A dynamic approach for the zeros of the Riemann zeta function - collision and repulsion

TL;DR

This paper introduces a new approach to the Riemann hypothesis by analyzing how zeros of approximate sections of the zeta function collide or repel each other as N varies, proposing a re-arrangement to prevent collisions and potentially prove RH.

Contribution

It proposes a novel dynamic framework studying zero interactions of the zeta function's approximations, including a re-arrangement method to avoid zero collisions, which could imply RH.

Findings

Zeros off the critical line result from collisions of consecutive zeros.

A re-arrangement of the series may prevent zero collisions.
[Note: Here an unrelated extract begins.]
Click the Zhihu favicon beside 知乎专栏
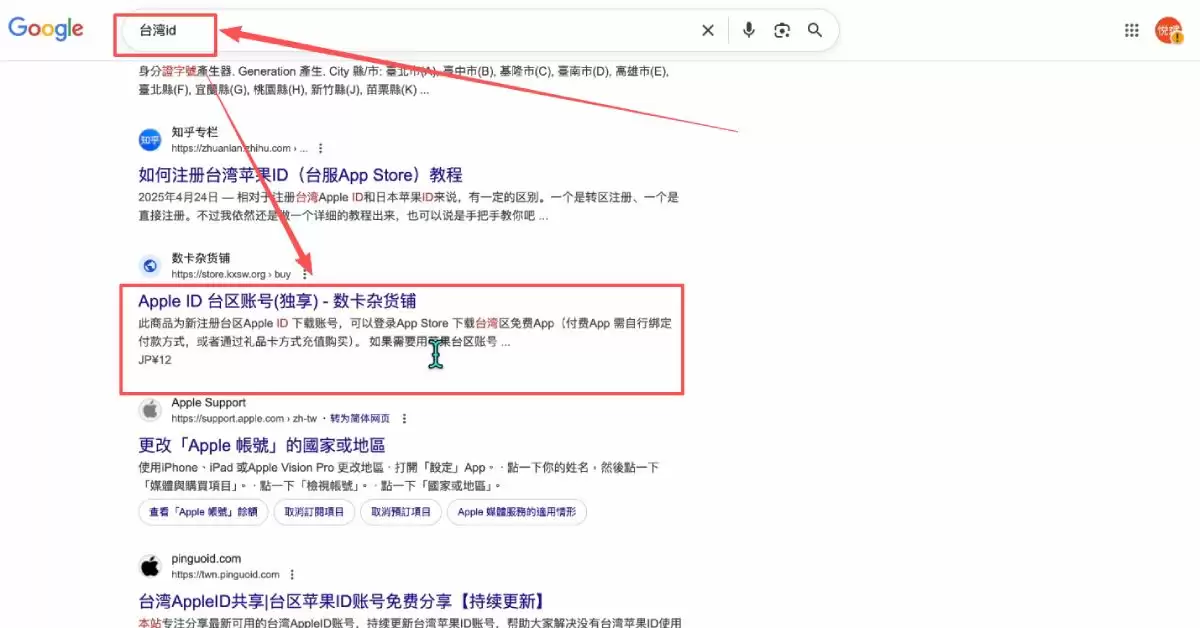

Avoiding zero collisions could imply the Riemann hypothesis.

Abstract

For $N \in \mathbb{N}$ consider the $N$-th section of the approximate functional equation $$ \zeta_N(s)= \sum_{n =1 }^N B_n(s),$$ where $$ B_n(s)= \frac{1}{2} \left [ n^{-s} + \chi(s) \cdot n^{s-1} \right ].$$ Our aim in this work is to introduce a new approach for the Riemann hypothesis by studying the way pairs of consecutive zeros of $\zeta_N(s)$ change with respect to $N$. For the initial stage, it is known that the non-trivial zeros of $\zeta_1(s)$ all lie on the critical line $Re(s)=\frac{1}{2}$. In the region $2N \leq Im(s) \leq 2 \pi (N+1)$ the function $\zeta_N(s)$ serves as an approximation of $\zeta(s)$ itself, and it was conjectured by Spira that in this region $\zeta_N(s)$ also admits zeros only on the critical line. We show that the appearance of zeros of a section off the critical line can be realized as the result of two consecutive zeros meeting and pushing each other off the critical line as $N$ changes, a process to which we refer to as a collision of zeros. Based on a study of the properties of $\zeta_N(s)$, we suggest a way of re-arranging the order of summation of the elements $B_n(s)$ in $\zeta_{N}(s)$ with $N=\left [ \frac{Im(s)}{2} \right ]$ that is expected to avoid collisions altogether, we refer to such a re-arrangement as a repelling re-arrangement. In particular, establishing that the suggested repelling re-arrangement indeed avoids collisions for any pair of zeros would imply RH.